DIRECTIONS => The full set of entries below should be transcribed exactly.
# # # #
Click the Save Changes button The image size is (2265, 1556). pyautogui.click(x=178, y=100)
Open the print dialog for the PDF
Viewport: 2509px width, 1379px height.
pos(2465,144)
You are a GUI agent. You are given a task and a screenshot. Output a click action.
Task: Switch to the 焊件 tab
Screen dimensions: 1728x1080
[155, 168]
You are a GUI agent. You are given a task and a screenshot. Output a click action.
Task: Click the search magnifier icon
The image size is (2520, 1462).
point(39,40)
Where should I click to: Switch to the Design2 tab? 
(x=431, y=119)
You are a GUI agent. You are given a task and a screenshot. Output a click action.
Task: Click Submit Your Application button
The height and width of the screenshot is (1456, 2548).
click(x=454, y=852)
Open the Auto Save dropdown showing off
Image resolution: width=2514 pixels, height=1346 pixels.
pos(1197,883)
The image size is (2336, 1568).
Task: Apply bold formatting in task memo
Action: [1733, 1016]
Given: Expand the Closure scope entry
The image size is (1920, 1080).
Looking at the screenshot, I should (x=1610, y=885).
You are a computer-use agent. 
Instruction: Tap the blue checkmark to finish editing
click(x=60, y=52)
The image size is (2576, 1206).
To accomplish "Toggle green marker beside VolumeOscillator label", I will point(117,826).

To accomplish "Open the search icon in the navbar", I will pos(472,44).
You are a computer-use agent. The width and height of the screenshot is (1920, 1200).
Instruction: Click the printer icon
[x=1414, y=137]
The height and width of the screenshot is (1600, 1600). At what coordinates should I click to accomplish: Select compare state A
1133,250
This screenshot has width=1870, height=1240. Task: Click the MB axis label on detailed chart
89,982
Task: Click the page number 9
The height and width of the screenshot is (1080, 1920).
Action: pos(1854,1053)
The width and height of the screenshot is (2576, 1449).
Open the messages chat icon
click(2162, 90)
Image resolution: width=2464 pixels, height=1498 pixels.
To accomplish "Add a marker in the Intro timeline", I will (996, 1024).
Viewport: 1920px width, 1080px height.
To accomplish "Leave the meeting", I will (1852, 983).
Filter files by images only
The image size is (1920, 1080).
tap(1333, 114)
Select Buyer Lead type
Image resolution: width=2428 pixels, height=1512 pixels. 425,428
# # # #
TASK RESPONSE =>
Click the Save Changes button The image size is (2265, 1556). pyautogui.click(x=178, y=100)
Open the print dialog for the PDF
Viewport: 2509px width, 1379px height.
pos(2465,144)
You are a GUI agent. You are given a task and a screenshot. Output a click action.
Task: Switch to the 焊件 tab
Screen dimensions: 1728x1080
[155, 168]
You are a GUI agent. You are given a task and a screenshot. Output a click action.
Task: Click the search magnifier icon
The image size is (2520, 1462).
point(39,40)
Where should I click to: Switch to the Design2 tab? 
(x=431, y=119)
You are a GUI agent. You are given a task and a screenshot. Output a click action.
Task: Click Submit Your Application button
The height and width of the screenshot is (1456, 2548).
click(x=454, y=852)
Open the Auto Save dropdown showing off
Image resolution: width=2514 pixels, height=1346 pixels.
pos(1197,883)
The image size is (2336, 1568).
Task: Apply bold formatting in task memo
Action: [1733, 1016]
Given: Expand the Closure scope entry
The image size is (1920, 1080).
Looking at the screenshot, I should (x=1610, y=885).
You are a computer-use agent. 
Instruction: Tap the blue checkmark to finish editing
click(x=60, y=52)
The image size is (2576, 1206).
To accomplish "Toggle green marker beside VolumeOscillator label", I will point(117,826).

To accomplish "Open the search icon in the navbar", I will pos(472,44).
You are a computer-use agent. The width and height of the screenshot is (1920, 1200).
Instruction: Click the printer icon
[x=1414, y=137]
The height and width of the screenshot is (1600, 1600). At what coordinates should I click to accomplish: Select compare state A
1133,250
This screenshot has width=1870, height=1240. Task: Click the MB axis label on detailed chart
89,982
Task: Click the page number 9
The height and width of the screenshot is (1080, 1920).
Action: pos(1854,1053)
The width and height of the screenshot is (2576, 1449).
Open the messages chat icon
click(2162, 90)
Image resolution: width=2464 pixels, height=1498 pixels.
To accomplish "Add a marker in the Intro timeline", I will (996, 1024).
Viewport: 1920px width, 1080px height.
To accomplish "Leave the meeting", I will (1852, 983).
Filter files by images only
The image size is (1920, 1080).
tap(1333, 114)
Select Buyer Lead type
Image resolution: width=2428 pixels, height=1512 pixels. 425,428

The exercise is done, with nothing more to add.